Through Anni, I came into contact with block three. That was where the important people were, Jochmann, Bertl Lauscher, Mela Ernst. I don’t remember all the names. But Bertl saw to it that we got out of the camp, and we got clothed, and strangely I got dressed completely in black: a black dress, black jacket, black headscarf. All others got friendly stuff, and I was dressed all in black. A bag was thrown to you, and that was what you had to wear. A cross in front, a cross in the back, a white one. So I put that on. Then an elder comrade was there – the contact woman from Eisenerz – and she had a coloured t-shirt, and told me: „Listen, you’ll give me your black scarf, I am an old woman anyway, and you take the colourful one so you look a little friendlier.“ And the dess was open work, so I threaded the colourful scarf through, so it didn’t look so dead any more. But it was as though it had been a premonition that I’d need black clothes. Somehow, I already had a bad feeling at the time.

And because we stuck together so much, it somehow became easier, and we were young, too. That plays a huge role, some of the older ones weren’t able to stand it. How my Mummy really perished, I don’t really know. Some say she froze to death. She fell over during roll call, and nobody was allowed to pick her up. And that was how it was, when someone keeled over – and winters were a lot harsher then – nobody was allowed to pick her up. And another one says – a Ravensbrück woman I got along with especially well, she was there when my mummy died – and she says she died in sick quarters. Well, I hope that’s true. You can’t change it anyway. And I never asked about Father, how he died, because the thing about Mummy was enough for me.

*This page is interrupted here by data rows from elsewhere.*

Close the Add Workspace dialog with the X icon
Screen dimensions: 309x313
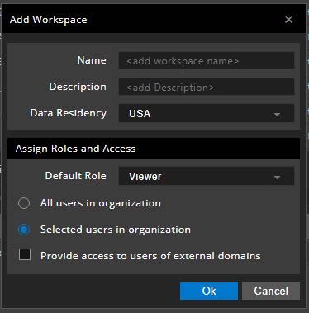pyautogui.click(x=288, y=19)
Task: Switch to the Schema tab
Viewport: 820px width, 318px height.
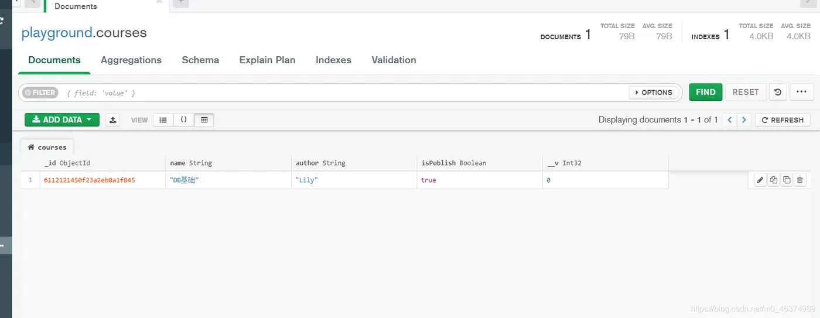Action: 200,60
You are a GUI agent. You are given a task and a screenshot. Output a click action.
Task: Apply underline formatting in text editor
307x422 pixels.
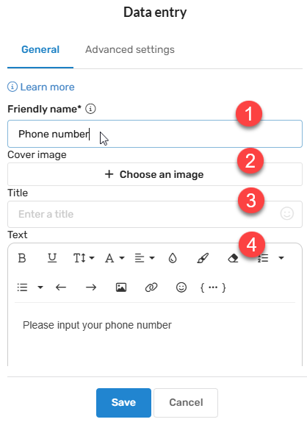pos(52,258)
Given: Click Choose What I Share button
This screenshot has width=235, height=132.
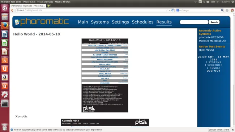Looking at the screenshot, I should click(x=219, y=129).
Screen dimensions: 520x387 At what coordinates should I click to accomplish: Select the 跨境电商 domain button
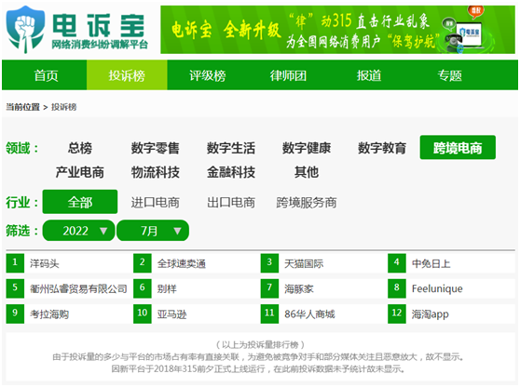458,147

I never... There was one man, he came back from Flossenbürg and said he had taken my father’s coat after he died, because he’d said: „Listen, if I don’t wake up or don’t regain conciousness, you take my coat.“. But I was never able to ask how he died, or whether he was sick. I just didn’t have the heart to do it. Still don’t have it..

From: Ratuj mnie, reši me! (Rette mich), Österreichische Überlebende des Frauen-Konzentrationslagers Ravensbrück, 65 min.